Reproduce, exactly as they appear, the line containing "This screenshot has height=384, width=680." and every line after it, ending with the last line of the records.
▼▼▼
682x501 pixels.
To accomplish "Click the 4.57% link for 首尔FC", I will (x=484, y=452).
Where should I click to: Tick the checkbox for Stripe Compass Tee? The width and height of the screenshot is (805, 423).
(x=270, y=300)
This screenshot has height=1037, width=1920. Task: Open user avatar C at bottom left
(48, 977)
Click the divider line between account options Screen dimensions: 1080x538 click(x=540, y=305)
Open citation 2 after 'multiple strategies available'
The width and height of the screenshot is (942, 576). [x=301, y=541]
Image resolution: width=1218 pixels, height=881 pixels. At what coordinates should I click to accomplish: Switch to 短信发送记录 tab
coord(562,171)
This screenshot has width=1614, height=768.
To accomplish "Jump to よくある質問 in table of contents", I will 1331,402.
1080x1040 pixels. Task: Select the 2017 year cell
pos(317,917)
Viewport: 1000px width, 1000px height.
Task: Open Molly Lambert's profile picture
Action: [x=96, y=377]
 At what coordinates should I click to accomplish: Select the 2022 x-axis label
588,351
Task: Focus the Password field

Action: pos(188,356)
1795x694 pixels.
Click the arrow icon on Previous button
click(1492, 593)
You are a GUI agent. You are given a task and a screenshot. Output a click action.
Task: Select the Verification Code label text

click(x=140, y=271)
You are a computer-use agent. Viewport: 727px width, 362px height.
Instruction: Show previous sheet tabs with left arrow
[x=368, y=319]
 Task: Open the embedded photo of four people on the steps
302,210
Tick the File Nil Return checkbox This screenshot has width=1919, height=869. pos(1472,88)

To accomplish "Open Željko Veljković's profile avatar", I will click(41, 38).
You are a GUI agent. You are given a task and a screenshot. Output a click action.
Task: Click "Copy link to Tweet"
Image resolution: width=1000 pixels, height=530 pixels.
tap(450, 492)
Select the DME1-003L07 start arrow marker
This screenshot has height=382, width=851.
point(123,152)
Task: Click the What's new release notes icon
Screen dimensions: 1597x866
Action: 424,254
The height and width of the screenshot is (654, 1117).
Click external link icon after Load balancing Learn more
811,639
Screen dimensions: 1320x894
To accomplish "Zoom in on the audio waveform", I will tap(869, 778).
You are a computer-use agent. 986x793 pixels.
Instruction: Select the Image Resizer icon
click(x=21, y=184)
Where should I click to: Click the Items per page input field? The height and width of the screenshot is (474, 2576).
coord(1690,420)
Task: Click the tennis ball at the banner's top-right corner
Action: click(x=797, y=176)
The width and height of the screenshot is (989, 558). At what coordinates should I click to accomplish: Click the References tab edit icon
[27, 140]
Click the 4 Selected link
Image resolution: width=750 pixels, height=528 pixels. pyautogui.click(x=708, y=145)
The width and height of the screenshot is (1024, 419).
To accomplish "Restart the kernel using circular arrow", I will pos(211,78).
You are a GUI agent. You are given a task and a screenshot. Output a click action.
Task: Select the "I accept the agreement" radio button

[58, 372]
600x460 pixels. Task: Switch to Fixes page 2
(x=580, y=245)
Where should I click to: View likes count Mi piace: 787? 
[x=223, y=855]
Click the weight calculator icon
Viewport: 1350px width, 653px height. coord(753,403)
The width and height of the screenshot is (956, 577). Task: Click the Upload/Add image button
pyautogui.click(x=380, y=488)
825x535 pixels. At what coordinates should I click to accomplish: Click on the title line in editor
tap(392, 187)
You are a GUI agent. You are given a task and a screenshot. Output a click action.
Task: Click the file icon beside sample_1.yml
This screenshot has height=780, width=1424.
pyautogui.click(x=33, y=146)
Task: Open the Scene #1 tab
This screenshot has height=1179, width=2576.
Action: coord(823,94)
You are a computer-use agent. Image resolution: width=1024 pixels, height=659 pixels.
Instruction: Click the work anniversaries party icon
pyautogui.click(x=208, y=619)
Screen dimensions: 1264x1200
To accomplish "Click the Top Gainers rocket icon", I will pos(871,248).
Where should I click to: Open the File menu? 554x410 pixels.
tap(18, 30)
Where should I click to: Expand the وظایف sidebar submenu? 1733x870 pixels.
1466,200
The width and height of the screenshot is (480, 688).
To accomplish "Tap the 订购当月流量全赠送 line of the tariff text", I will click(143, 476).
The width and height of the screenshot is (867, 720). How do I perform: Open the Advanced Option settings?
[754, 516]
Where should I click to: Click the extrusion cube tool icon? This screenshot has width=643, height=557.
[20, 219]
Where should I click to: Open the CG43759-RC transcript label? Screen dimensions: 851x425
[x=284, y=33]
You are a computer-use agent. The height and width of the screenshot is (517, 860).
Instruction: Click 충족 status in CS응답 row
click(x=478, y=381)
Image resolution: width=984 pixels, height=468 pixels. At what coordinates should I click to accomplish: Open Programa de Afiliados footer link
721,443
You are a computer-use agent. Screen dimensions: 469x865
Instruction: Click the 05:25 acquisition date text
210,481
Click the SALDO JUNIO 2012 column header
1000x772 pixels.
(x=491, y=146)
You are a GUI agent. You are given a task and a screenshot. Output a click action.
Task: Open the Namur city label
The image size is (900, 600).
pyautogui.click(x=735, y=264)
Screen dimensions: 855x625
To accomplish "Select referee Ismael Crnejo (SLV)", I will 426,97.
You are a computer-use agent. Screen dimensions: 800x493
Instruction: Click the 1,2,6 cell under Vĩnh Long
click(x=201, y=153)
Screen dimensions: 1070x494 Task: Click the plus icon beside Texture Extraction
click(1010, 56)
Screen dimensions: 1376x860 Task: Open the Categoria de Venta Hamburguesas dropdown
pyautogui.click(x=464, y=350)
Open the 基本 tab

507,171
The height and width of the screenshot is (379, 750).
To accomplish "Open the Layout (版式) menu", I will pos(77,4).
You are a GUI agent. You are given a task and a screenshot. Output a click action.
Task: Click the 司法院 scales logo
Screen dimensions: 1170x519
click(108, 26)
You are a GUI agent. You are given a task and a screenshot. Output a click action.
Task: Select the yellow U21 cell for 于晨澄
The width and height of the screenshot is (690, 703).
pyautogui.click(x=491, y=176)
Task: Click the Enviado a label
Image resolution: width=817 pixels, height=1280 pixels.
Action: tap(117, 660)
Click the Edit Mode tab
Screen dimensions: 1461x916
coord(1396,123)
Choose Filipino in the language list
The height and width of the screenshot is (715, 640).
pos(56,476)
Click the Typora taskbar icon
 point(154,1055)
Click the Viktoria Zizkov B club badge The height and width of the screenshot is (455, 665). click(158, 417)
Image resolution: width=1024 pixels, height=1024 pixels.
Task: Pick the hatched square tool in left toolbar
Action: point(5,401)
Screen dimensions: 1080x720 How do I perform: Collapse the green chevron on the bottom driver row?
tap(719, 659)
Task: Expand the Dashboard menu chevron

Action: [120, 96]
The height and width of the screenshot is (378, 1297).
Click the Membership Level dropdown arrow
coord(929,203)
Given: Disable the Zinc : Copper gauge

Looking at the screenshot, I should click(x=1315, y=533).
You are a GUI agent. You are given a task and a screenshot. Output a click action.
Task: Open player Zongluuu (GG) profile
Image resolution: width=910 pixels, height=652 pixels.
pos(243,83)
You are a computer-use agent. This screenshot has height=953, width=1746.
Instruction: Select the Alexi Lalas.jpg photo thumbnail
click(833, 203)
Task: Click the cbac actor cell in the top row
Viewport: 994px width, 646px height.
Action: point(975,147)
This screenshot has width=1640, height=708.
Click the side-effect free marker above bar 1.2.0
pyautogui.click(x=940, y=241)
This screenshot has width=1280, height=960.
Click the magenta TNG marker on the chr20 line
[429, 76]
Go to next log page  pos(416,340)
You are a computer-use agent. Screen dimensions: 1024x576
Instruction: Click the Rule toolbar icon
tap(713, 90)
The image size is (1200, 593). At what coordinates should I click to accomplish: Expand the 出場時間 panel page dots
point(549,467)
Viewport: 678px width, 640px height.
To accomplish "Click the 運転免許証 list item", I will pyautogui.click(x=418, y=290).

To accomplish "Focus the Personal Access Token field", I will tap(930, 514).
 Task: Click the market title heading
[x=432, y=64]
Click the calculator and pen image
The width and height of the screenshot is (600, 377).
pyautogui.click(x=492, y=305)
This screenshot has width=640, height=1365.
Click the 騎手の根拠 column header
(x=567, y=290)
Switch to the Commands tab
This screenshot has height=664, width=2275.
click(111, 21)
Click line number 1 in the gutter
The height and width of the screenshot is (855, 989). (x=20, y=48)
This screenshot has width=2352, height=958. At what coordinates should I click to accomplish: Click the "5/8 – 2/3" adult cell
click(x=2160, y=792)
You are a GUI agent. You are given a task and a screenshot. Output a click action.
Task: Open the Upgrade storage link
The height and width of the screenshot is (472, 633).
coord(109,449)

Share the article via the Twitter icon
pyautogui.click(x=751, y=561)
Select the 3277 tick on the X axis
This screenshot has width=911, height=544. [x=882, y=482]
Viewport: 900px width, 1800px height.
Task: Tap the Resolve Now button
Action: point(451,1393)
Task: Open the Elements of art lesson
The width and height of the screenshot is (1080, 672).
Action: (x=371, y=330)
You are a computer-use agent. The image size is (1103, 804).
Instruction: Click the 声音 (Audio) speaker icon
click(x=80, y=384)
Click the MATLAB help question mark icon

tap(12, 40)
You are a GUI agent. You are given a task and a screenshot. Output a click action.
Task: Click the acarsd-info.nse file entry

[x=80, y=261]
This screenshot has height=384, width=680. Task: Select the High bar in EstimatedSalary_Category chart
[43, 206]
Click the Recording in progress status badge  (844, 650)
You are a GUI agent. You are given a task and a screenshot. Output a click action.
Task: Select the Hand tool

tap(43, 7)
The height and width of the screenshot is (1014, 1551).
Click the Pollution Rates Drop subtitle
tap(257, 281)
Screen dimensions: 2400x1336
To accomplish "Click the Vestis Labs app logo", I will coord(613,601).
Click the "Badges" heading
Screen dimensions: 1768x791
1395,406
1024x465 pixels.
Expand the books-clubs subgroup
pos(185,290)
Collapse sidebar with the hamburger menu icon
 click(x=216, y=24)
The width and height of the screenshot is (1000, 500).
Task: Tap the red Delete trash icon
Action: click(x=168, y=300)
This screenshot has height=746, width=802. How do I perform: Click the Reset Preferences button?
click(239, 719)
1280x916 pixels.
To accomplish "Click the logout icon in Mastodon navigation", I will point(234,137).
▲▲▲
| Exercise result |
This screenshot has height=384, width=680. Task: Select the High bar in EstimatedSalary_Category chart
[43, 206]
Click the Recording in progress status badge  (844, 650)
You are a GUI agent. You are given a task and a screenshot. Output a click action.
Task: Select the Hand tool

tap(43, 7)
The height and width of the screenshot is (1014, 1551).
Click the Pollution Rates Drop subtitle
tap(257, 281)
Screen dimensions: 2400x1336
To accomplish "Click the Vestis Labs app logo", I will coord(613,601).
Click the "Badges" heading
Screen dimensions: 1768x791
1395,406
1024x465 pixels.
Expand the books-clubs subgroup
pos(185,290)
Collapse sidebar with the hamburger menu icon
 click(x=216, y=24)
The width and height of the screenshot is (1000, 500).
Task: Tap the red Delete trash icon
Action: click(x=168, y=300)
This screenshot has height=746, width=802. How do I perform: Click the Reset Preferences button?
click(239, 719)
1280x916 pixels.
To accomplish "Click the logout icon in Mastodon navigation", I will point(234,137).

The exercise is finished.